Activity overview
Science topics:
Animals, including humans , Living things and their habitats
Spark a conversation with this video showing fish and dolphins. This activity is great for describing observations and applying ideas in unfamiliar contexts.
Run the activity
1. You’re going to watch a short video. The aim isn't to find right answers, it's to explore ideas and find out what they know.
- Do they know what might happen based on the image?
2. After you've watched the video, lead a discussion with your class:
- What different fish did they see?
- How do these animals move through the water?
- Why are they coloured or patterned differently?
- Why do some fish live in shoals and others live alone?
3. Ask the class to describe what they saw using only one word.
Top Tips:
How to run What's Going On? activitiesBackground science
This clip shows a range of fish in a range of habitats, from tropical seawater to cold freshwater in Alaska.
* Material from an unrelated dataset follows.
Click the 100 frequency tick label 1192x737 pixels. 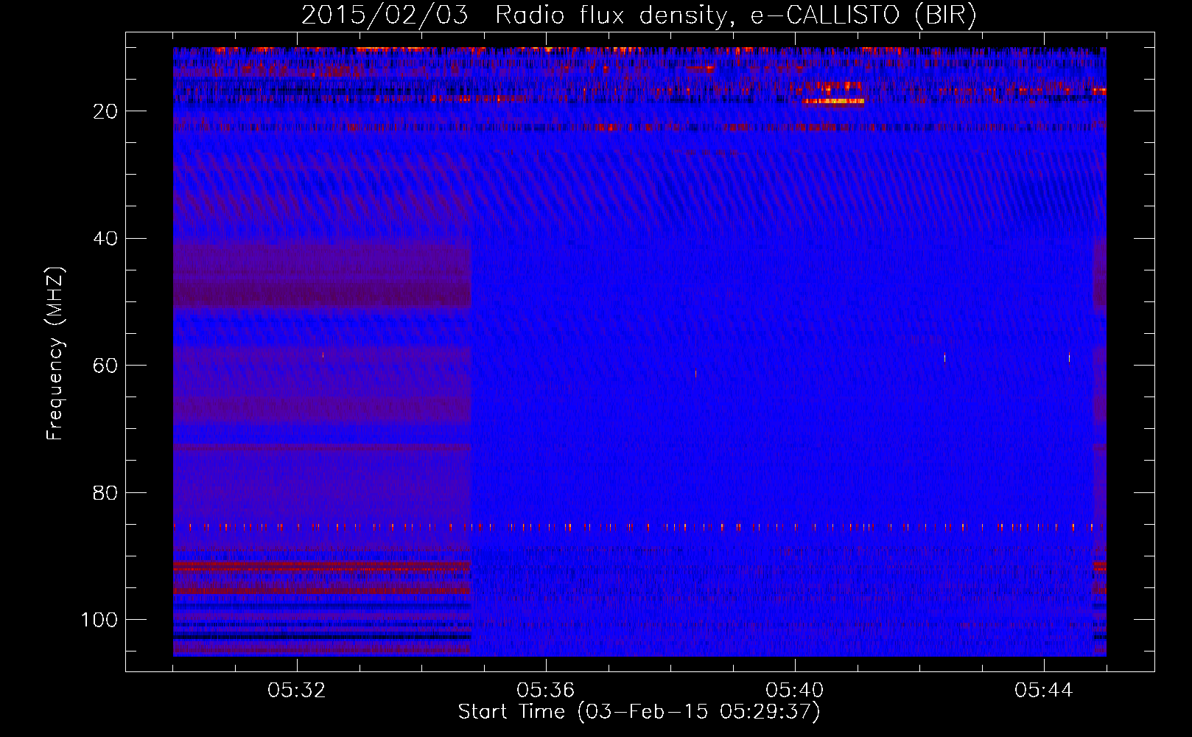[x=99, y=620]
For the list of fish please see scroll to the credits at the end of the page, but note that while sharks and eels are fish, dolphins are mammals and are not fish.
Pink jellyfish are found in warm Mediterranean seas and are approximately the size of a small plate. They swim by contracting and relaxing the muscles around the bell, propelling themselves forward. Fish use their caudal fin (tail fin) to propel themselves through the water. Other fins are used for balance or to change direction. Water is drawn in through the mouth and passed over gills to extract oxygen.
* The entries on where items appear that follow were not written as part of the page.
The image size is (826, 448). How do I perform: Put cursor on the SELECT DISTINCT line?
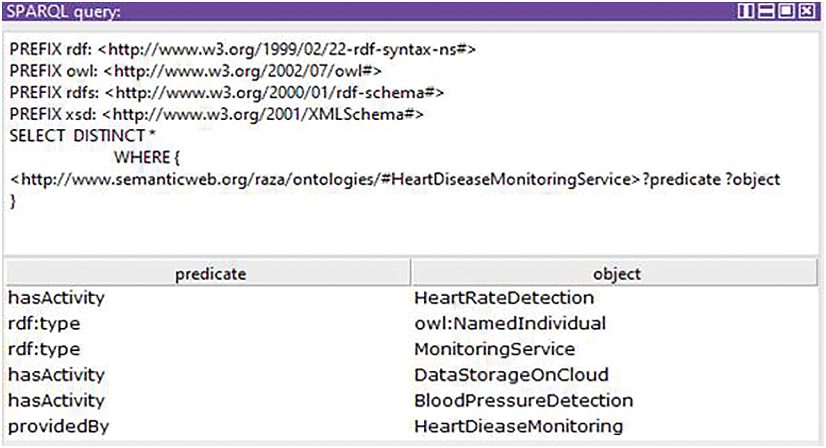[x=82, y=136]
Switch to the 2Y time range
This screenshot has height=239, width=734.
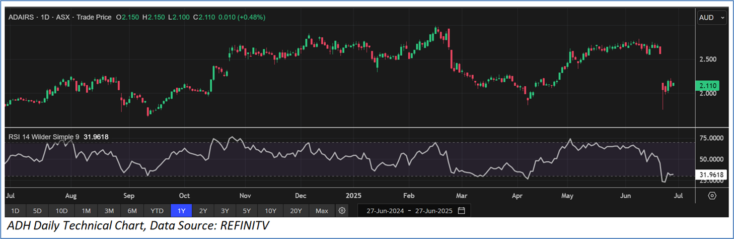coord(203,210)
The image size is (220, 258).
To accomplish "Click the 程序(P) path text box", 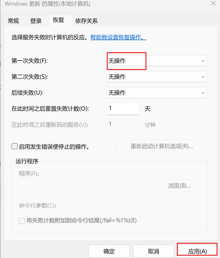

Dolphins and salmon can leap out of the water. Dolphins may use porpoising (swimming fast and close to the water surface or jumping through and above it) to aid navigation, to keep together in their pod, locate fish shoals or communicate.Salmon move from sea to freshwater rivers to spawn and must adapt to changes in salinity. They leap to overcome obstacles as they swim upstream to their spawning grounds.
Brightly coloured tropical fish blend in well with the colours of the coral reef whereas eels and rays may be patterned to disguise themselves against the stony floor, both to escape predators or to aid ambush of prey that they may be hunting. Eels are very flexible and can swim through narrow channels in the reef. Corals are colonies of animals too, that feed on microscopic plankton.
Take it further
Follow up on this activity by encouraging children to group and sort the different animals featured in this video, and explain their reasons for the groups they choose. Can they suggest the food chains that they are part of, too?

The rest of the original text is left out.